The Larrakia people, whose country includes areas in and around Darwin, Palmerston and Litchfield in the Northern Territory, sought a declaration of native title in the Federal Court.  The native title claim was over an area of land which was once granted in fee simple but had later reverted to vacant Crown land.  On appeal, the High Court considered whether native title could still exist over land which was once granted in fee simple but later reverted to vacant Crown land.  The High Court held that native title was extinguished by freehold grants and that the extinguishment was permanent. 

Legislation 

Native Title Act 1993 (Cth) 

Cases 

Fejo and Mills v Northern Territory and Oilnet (NT) Pty Ltd [1998] HCA 58 (10 September 1998) 

The Decision  

Summary by Lisa Strelein, Manager, Native Title Research Unit. 

In December 1997, the Larrakia people sought a declaration in the Federal Court that native title exists in relation to particular lands and that the Larrakia people are the native title holders in respect of those lands. This was in response to the granting of Crown leases, with an option to acquire freehold, over lands within the area subject to an application for a determination of native title. The area in dispute was once granted in fee simple, but later reverted to vacant Crown land. The Larrakia argued that the Northern Territory government was required by the Native Title Act 1993 (Cth) to either negotiate with the Larrakia or to compulsorily acquire their native title. 

The High Court was asked to consider whether a grant of freehold or fee simple was effective to extinguish all native title rights and interests so that, upon the land being re-acquired by the Crown, no native title rights and interests could then be recognised by the common law.
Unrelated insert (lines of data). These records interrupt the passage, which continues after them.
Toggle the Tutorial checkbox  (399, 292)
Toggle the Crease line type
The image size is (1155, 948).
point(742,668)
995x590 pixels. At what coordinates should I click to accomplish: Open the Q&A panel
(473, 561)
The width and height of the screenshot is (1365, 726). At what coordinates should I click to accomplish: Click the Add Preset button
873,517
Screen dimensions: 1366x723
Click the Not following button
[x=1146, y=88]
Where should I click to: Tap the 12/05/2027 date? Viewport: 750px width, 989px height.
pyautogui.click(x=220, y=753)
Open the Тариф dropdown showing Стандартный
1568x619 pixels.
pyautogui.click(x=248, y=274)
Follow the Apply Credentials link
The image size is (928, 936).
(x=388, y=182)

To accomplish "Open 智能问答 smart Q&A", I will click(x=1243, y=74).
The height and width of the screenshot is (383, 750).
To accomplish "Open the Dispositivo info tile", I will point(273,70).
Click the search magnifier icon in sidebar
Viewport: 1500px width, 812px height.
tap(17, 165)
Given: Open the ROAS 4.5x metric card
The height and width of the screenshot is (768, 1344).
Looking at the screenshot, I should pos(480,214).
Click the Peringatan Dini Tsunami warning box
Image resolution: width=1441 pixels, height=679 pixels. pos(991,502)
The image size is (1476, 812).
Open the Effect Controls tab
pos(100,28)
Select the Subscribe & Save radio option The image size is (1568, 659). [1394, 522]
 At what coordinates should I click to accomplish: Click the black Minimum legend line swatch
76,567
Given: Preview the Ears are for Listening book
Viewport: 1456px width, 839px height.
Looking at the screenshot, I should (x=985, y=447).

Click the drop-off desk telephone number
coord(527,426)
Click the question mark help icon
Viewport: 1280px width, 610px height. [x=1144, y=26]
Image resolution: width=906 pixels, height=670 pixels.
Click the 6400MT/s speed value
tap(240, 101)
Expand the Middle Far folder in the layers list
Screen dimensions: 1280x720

The case raises two important issues. The first issue is whether a grant of freehold extinguished native title so that no form of native title can co-exist with freehold title. The second question is whether extinguishment was permanent and absolute or whether there was potential for native title under the common law to be re-recognised or to 'revive' when the land returned to the Crown. The case also dealt with the issue of injunctive relief available outside the operation of the Native Title Act 1993

Held

1. Native title is completely extinguished by the grant of a freehold estate. The rights granted under fee simple are inconsistent with the continued existence of any form of native title and no coexisting or concurrent rights can survive. 

2. The grant of freehold extinguishes native title permanently regardless of the land being held by the Crown in the future. 

3. While the existence of Indigenous law is necessary to establish native title, it is not sufficient to invite recognition under the common law. 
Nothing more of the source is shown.